Medieval Food
In medieval england you if a villager provided for yourself and farming for your own food was a way of life dictated by the work that had to be carried out during the farming year.
Medieval food. Medieval cuisine includes foods eating habits and cooking methods of various european cultures during the middle ages which lasted from the fifth to the fifteenth century. Drink should have meant water which was free from rivers but usually water was far too dirty to drink. Yet the daily menu and average diet for poor people was plain and simple food. Everyday food for the poor in the middle ages consisted of cabbage beans eggs oats and brown bread.

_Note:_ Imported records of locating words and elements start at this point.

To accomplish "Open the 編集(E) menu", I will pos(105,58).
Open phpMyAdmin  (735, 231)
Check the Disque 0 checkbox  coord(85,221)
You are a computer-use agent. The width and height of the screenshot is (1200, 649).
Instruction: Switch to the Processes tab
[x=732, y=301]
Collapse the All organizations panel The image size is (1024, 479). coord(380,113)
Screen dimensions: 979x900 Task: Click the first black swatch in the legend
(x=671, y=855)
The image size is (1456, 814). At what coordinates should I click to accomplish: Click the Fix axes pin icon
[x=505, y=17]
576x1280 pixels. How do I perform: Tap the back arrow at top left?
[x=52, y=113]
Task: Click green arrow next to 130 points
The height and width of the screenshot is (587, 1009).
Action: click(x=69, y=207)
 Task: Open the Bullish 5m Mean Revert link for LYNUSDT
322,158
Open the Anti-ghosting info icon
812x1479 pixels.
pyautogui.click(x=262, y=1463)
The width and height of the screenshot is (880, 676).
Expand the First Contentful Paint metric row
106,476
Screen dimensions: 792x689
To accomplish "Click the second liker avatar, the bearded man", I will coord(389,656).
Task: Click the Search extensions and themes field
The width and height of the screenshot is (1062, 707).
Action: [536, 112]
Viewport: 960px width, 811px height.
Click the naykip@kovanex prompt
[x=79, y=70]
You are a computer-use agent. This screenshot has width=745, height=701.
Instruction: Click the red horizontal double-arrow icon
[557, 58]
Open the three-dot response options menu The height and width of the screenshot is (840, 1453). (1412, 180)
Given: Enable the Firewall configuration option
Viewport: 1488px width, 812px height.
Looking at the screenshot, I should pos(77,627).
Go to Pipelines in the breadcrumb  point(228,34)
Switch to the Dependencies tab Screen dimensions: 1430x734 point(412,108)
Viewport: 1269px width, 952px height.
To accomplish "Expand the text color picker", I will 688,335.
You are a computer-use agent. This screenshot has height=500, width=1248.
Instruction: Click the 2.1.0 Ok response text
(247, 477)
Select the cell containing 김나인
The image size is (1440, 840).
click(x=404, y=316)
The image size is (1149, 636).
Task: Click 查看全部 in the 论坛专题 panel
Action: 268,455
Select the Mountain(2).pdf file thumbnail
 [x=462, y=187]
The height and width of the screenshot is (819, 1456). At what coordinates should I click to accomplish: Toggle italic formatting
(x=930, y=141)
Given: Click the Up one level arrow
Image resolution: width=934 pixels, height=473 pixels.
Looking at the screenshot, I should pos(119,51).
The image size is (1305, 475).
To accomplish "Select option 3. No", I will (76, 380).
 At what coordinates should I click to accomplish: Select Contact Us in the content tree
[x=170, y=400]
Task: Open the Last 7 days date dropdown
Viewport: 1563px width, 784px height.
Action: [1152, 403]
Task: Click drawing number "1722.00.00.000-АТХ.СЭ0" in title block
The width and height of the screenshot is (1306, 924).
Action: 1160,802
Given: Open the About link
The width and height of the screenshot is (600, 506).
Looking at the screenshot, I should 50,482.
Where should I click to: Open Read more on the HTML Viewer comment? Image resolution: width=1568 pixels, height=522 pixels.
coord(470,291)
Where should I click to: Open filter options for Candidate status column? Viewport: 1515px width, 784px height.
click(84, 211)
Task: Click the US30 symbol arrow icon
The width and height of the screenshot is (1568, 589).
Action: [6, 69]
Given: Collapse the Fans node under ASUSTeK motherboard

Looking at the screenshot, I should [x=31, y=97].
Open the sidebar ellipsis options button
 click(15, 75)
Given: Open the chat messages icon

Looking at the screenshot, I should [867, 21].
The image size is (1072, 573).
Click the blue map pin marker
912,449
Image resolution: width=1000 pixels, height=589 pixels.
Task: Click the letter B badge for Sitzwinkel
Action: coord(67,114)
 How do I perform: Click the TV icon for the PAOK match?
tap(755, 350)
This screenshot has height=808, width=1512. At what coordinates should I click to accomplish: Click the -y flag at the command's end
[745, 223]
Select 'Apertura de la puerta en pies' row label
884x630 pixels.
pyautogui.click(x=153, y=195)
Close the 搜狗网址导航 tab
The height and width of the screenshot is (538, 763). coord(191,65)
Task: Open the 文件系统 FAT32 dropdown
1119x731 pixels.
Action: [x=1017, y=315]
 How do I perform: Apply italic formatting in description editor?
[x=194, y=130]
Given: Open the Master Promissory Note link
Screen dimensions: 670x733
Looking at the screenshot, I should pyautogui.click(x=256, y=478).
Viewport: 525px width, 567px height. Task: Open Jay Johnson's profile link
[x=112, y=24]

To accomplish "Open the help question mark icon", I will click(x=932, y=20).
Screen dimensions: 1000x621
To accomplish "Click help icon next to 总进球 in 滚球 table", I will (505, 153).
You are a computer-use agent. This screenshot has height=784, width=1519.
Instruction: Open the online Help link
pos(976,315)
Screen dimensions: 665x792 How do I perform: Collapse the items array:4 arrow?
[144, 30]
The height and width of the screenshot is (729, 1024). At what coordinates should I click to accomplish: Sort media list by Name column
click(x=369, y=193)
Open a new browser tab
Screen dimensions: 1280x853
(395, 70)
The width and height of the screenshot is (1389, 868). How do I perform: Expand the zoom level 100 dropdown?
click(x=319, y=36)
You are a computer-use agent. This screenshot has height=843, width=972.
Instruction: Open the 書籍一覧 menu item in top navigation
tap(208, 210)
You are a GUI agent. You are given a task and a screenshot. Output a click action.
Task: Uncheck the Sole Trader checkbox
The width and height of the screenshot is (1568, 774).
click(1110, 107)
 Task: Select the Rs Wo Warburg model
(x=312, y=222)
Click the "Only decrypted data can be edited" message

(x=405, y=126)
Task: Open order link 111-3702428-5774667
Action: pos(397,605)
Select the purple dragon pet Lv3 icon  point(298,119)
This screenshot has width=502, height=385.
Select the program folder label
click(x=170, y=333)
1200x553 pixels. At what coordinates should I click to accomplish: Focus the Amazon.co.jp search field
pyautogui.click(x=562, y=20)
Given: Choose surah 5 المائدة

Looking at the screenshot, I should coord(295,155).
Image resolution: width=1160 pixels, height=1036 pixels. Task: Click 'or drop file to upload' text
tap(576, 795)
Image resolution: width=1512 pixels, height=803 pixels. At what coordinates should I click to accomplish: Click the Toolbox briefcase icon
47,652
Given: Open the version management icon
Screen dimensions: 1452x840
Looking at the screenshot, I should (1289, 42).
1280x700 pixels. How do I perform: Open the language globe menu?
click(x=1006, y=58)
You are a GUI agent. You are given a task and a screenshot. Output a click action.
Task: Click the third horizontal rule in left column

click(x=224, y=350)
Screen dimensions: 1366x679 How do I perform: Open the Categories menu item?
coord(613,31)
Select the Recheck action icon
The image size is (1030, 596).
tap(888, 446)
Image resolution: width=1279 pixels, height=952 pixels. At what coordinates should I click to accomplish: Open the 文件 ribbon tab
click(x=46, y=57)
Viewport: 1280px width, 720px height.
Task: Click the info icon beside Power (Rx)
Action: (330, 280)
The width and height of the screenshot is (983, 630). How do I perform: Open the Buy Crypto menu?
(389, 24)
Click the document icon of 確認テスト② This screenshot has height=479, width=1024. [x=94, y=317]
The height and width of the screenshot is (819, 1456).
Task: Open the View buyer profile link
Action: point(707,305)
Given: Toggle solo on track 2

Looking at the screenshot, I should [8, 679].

Bread served as an effective and affordable source of calories an important thing to consider for a medieval peasant who might have a long 12. You needed a good supply of food and drink. Medieval food was often plain due to scarcity of resources and limited trade but on celebratory occasions among the nobility the food could become decadent. Up to the start of the middle ages when william the conqueror and the normans invaded england the only real influence on the types of food consumed had been from the romans.
Medieval food medieval food changed considerably during the middle ages. Nobles living in a medieval castle celebrated important occasions with grand feasts filled with unimaginably rich foods. Medieval food is a whole world in itself because it is a realm of extremes in ingredients and taste. Sometimes as a specialty they would have cheese bacon or poultry.
While medieval foods werent so different from the meals we eat today think bread porridge pasta and vegetables for the poor and meat and spices for the rich the way it was prepared often differed greatly from the way we prepare our food today. Exotic and spicy dishes were regular features of medieval banquets where the rich and powerful dined. Sometimes as a specialty they would have cheese bacon or poultry. The violent times of the dark ages led to a primitive society lacking in elegance or refinement.
The picture above shows a norman lord dining in the great hall of his castle or manor house. In the medieval period though these strange dishes would have been delicacies.